Flad to lead repurposing of Westside Pavilion shopping mall into UCLA Research Park

Flad will serve as executive architect for the phased adaptive reuse master plan. (Courtesy UCLA)

The same mall where Tom Petty crooned the lyrics to Free Fallin and 1995 Clueless’s Cher donned a pastel-green minidress will be repurposed to facilitate groundbreaking research on biosciences, quantum science, and engineering. In Los Angeles, the Westside Pavilion will be transformed into a new UCLA Research Park, located two miles from the university’s Westwood campus. Architecture firm Flad will serve as executive architect for the phased adaptive reuse master plan.
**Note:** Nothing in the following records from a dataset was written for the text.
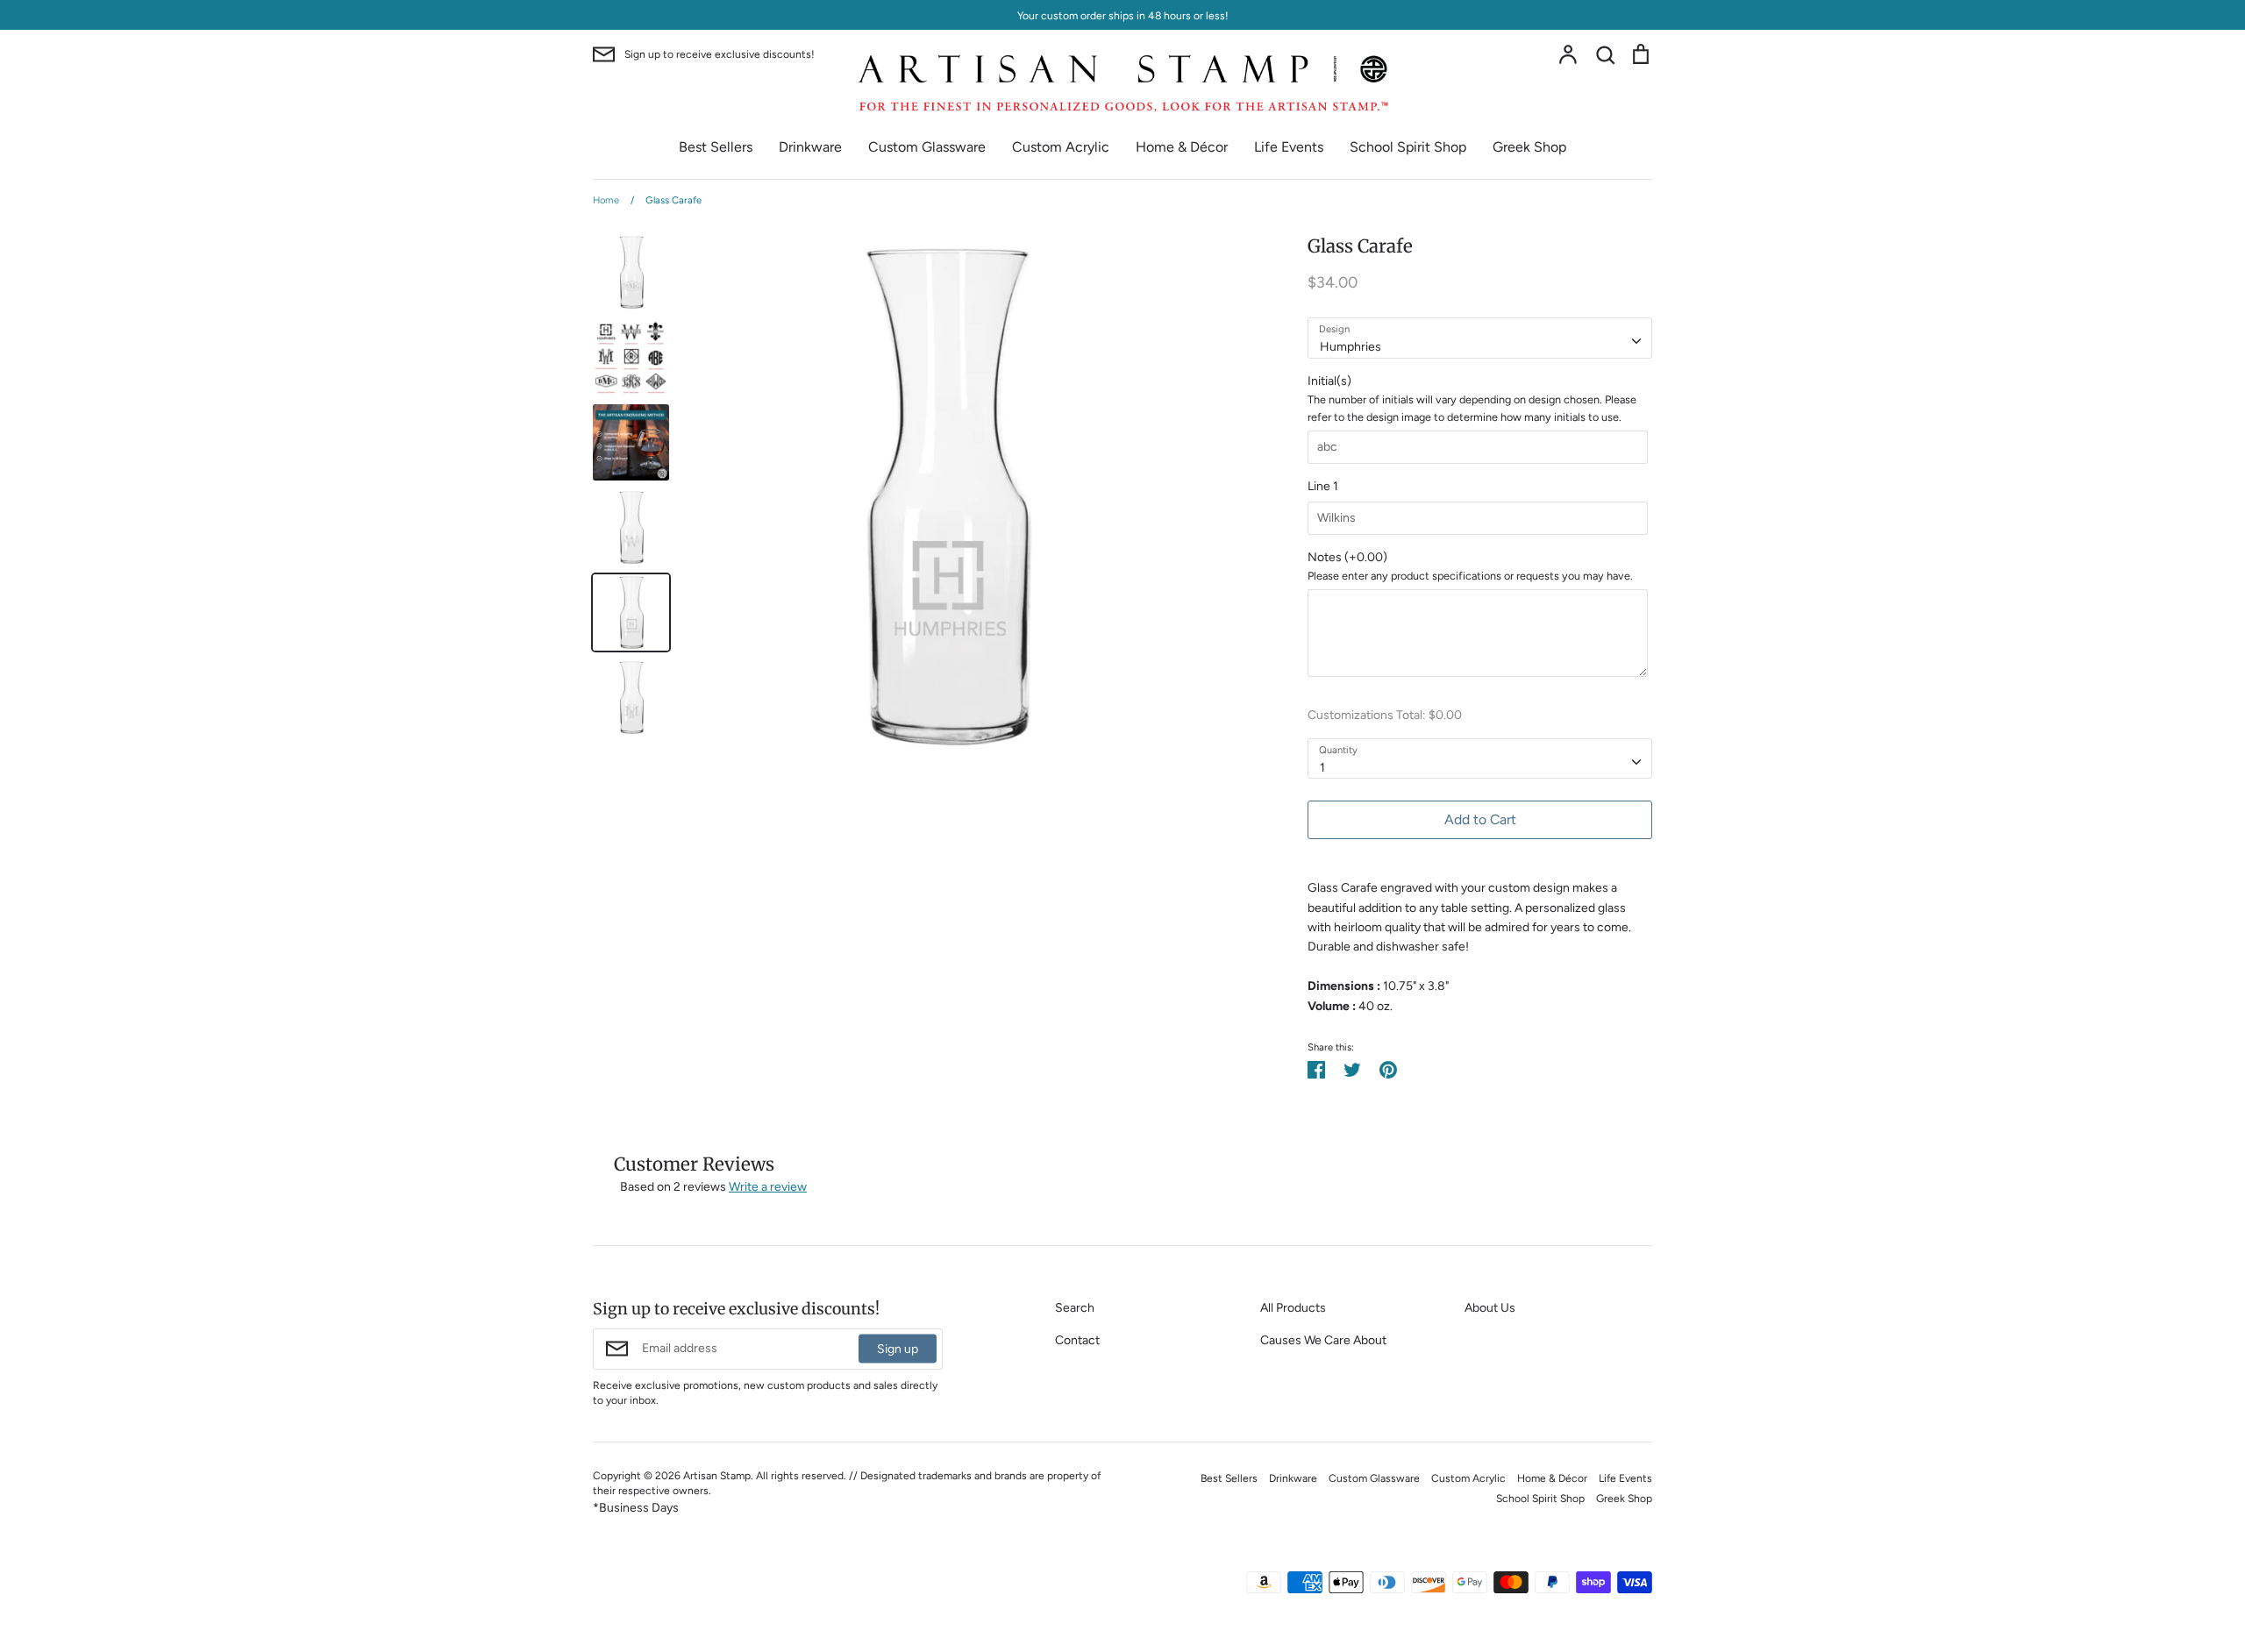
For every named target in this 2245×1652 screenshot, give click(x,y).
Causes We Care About (1323, 1340)
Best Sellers (715, 147)
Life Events (1288, 147)
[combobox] (1480, 337)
The Westside Pavilion, designed by architect Jon Jerde, dates back to 1985, smack dab in the middle of the golden era of the American indoor mall. Starting in the early 21st century, the mall began to lose significant business; a Los Angeles Times article declared the mall “eerily quiet” in 2018. 

The same year, Hudson Pacific Properties obtained the site. Initially intended to serve as a campus for Google, the real estate investment trust updated the mall’s infrastructure and conducted a seismic retrofit, as well as adding window walls, concrete building facades, courtyards, and outdoor areas.

In January 2024, UCLA acquired the building from Hudson Pacific Properties and Macerich using funding from a $500 million investment from the state of California. Additional contributors include a consortium of founding donors from the biotechnology, academic, entrepreneurship and philanthropic communities: Meyer Luskin, Dr. Gary Michelson, Dr. Eric Esrailian, Dr. Arie Belldegrun, Sean Parke,  and Michael Milken, among others.

Flad architect's design for UCLA research center at former site of Westside Pavilion in Los Angeles
The project is expected to be completed in 2027. (Courtesy UCLA)

The Research Park will host the California Institute for Immunology and Immunotherapy at UCLA and the UCLA Center for Quantum Science and Engineering. Within the new building, researchers will explore new treatments for health-related issues: cancer, autoimmune and immune deficiency disorders, infectious diseases.

Flad’s design will incorporate the existing metal and glass facade, 17-foot ceilings, and expansive windows from Hudson Pacific’s renovation. The three-story, 700,000-square-foot building will be repurposed into a variety of research-oriented facilities—laboratories, event spaces, offices, and classrooms. The mall’s 12-screen cinema will be utilized as lecture halls. It sits squarely between the southeast and southwest corners of Pico Boulevard and will be linked via a covered pedestrian bridge crossing Westwood Boulevard.

The UCLA Research Park project fits neatly within the university’s scheme to expand the campus through adaptive reuse and sustainable development. The project offers an alternative to initiating large-scale, intrusive construction projects on campus. It is expected to be completed in May 2027.